**Written task:** Count the rows below that contain the string "Sort", treating uppercase and lowercase as different, and reply with the number alone.
— BEGIN Dataset records —
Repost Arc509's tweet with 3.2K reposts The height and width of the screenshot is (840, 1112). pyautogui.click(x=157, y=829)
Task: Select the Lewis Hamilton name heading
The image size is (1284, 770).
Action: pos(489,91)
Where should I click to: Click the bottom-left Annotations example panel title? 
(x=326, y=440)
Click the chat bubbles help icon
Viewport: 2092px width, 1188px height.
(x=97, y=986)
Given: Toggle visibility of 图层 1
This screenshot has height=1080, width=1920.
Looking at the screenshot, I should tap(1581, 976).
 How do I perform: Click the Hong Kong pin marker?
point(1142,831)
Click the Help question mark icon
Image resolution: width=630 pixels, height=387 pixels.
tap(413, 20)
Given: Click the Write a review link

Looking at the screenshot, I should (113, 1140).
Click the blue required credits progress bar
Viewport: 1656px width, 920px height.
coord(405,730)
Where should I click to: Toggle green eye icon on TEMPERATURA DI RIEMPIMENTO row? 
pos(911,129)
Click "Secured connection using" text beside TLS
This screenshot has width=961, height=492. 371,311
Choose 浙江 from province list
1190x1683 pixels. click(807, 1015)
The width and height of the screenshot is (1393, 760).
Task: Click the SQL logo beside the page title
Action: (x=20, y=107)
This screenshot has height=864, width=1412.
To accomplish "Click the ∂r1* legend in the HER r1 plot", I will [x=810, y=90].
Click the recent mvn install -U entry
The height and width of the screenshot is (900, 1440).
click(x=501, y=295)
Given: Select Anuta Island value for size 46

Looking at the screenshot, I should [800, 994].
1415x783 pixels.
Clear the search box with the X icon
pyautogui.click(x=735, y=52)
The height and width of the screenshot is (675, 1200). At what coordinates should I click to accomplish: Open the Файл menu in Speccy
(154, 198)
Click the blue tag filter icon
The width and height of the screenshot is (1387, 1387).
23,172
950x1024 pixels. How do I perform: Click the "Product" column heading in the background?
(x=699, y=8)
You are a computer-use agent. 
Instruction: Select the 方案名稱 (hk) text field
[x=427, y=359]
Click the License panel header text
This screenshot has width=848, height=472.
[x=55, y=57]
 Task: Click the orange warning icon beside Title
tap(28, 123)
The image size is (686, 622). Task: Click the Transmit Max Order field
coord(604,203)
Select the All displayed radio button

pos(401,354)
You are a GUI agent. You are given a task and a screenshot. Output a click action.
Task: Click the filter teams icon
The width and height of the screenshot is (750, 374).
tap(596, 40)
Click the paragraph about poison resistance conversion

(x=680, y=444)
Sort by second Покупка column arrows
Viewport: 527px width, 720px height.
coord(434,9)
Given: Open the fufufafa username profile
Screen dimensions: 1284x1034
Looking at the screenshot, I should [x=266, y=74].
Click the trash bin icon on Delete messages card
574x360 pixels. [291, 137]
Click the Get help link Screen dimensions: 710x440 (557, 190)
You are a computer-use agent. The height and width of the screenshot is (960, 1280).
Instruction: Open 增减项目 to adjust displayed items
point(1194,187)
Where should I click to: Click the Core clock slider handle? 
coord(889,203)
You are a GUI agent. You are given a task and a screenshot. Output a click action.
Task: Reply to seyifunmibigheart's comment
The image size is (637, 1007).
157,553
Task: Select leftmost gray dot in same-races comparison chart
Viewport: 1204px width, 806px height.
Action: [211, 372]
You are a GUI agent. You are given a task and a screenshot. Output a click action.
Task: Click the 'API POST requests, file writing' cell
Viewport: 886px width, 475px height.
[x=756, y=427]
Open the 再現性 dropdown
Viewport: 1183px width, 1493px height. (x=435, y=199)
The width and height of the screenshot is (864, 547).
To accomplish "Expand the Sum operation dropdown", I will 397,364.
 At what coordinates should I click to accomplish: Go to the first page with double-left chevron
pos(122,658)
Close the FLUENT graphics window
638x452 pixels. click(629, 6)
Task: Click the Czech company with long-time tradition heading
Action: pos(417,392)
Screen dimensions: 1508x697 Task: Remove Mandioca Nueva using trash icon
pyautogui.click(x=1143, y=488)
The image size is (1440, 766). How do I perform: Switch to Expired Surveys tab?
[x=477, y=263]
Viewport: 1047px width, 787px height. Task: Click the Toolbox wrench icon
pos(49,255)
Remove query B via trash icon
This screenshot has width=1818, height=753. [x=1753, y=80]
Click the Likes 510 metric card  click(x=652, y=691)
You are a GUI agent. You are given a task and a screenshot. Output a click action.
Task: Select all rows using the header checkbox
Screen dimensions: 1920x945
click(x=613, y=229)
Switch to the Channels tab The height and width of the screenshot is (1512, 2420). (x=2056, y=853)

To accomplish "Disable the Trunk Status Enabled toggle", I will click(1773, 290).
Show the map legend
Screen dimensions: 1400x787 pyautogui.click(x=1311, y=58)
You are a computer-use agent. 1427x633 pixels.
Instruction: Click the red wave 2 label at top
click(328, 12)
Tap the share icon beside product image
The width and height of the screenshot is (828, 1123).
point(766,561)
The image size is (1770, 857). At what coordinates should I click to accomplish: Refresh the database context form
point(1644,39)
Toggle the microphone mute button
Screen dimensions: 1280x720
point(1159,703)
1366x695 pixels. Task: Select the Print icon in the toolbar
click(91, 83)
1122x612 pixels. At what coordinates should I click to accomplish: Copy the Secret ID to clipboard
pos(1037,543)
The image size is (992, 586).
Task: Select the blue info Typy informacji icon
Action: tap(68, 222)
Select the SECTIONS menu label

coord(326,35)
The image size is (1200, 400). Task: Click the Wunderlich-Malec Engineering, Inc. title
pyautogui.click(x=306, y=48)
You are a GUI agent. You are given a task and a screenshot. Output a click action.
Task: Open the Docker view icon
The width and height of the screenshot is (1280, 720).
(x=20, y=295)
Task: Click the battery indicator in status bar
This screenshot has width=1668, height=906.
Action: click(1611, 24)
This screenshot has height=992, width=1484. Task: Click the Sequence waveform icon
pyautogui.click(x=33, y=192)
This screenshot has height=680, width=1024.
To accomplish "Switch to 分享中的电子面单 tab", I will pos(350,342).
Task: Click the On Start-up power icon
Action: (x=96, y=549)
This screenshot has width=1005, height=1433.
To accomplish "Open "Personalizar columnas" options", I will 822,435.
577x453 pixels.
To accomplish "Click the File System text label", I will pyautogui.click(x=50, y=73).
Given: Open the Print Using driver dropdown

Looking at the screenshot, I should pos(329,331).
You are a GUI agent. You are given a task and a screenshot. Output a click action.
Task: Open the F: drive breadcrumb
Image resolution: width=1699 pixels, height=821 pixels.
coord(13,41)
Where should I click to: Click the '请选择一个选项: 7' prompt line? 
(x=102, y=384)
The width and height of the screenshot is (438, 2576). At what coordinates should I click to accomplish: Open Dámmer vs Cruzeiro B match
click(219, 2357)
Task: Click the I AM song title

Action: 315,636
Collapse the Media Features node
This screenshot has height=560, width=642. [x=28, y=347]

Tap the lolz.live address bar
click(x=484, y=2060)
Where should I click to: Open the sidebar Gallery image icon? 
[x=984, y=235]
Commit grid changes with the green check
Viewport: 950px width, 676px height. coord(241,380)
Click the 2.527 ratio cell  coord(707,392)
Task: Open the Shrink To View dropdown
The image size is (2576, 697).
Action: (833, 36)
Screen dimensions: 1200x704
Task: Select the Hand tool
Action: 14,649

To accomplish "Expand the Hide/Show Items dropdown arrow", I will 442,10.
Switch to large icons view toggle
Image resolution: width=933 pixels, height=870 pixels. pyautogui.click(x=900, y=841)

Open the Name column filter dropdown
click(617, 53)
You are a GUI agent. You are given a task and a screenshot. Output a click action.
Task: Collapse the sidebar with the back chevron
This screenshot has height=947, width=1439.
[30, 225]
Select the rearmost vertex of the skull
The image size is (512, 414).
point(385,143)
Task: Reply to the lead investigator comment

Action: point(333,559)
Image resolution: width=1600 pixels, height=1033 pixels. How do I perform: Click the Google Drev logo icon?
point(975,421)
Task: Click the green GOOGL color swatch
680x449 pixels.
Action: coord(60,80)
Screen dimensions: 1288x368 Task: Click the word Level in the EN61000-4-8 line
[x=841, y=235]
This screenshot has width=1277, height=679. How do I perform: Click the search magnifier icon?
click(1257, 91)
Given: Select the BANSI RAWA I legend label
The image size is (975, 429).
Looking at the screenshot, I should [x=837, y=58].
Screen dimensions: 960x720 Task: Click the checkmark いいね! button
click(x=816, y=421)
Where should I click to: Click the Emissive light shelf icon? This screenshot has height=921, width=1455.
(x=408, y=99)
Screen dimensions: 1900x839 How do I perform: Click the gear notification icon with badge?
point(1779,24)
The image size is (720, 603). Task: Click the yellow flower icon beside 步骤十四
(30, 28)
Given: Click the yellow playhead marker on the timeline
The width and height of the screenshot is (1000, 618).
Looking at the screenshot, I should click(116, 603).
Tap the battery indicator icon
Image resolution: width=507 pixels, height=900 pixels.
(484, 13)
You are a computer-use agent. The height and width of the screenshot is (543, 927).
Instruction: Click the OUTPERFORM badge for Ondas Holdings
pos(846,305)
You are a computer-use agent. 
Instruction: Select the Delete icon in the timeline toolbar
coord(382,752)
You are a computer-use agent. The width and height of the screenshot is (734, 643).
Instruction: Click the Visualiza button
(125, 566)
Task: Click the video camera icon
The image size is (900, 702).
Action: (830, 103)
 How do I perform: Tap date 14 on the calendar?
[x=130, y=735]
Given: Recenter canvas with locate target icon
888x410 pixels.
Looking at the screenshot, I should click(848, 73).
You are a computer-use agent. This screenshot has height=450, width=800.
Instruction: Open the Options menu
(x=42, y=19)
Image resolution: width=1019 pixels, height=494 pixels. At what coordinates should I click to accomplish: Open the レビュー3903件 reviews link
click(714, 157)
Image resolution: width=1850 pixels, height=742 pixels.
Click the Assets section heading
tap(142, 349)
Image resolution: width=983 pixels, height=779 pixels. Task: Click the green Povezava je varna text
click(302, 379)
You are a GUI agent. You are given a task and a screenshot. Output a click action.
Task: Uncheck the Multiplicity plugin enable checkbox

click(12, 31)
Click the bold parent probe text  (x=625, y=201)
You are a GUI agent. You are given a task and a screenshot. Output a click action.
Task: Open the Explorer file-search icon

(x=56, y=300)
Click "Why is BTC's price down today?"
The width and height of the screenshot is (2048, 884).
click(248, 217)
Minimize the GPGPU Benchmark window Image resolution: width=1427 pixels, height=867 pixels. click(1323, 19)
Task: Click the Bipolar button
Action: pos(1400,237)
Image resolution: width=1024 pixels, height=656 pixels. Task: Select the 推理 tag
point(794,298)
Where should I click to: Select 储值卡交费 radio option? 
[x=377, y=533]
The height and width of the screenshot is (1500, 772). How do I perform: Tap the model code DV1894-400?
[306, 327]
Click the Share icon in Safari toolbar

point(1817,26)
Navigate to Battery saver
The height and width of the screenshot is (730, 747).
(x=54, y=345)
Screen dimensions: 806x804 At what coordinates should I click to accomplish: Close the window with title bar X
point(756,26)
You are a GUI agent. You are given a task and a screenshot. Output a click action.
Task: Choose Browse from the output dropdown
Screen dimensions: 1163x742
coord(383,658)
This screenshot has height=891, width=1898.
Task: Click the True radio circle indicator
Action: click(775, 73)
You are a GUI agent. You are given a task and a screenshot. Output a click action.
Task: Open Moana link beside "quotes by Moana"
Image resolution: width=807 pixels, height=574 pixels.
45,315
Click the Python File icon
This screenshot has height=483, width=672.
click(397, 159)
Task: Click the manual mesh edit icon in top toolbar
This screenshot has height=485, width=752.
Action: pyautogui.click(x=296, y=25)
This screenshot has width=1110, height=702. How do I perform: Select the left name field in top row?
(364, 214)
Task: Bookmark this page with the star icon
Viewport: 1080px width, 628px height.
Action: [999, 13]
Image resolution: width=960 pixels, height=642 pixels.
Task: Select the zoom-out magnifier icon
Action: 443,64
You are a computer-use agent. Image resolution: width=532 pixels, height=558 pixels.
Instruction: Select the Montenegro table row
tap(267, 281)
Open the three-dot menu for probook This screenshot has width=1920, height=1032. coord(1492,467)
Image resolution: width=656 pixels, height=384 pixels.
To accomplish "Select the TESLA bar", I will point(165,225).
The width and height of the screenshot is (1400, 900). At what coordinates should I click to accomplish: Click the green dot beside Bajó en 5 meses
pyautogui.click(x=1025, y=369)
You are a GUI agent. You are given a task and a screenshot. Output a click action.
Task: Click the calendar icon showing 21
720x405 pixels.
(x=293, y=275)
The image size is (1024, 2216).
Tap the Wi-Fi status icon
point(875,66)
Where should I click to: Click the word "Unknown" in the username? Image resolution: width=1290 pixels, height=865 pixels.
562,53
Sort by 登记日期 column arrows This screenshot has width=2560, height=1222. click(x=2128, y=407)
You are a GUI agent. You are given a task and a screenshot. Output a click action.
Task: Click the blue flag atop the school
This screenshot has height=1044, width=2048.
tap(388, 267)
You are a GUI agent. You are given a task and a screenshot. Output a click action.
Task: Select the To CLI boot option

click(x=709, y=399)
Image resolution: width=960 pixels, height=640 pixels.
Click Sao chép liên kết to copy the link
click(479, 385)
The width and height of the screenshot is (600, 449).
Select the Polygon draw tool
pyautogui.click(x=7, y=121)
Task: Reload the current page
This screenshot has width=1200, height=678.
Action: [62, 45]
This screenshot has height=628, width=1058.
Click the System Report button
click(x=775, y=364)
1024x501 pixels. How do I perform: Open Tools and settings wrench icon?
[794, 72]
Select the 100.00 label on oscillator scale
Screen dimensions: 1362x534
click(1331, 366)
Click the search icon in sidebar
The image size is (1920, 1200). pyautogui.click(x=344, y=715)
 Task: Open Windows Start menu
— END Dataset records —
**Result of the task:** 2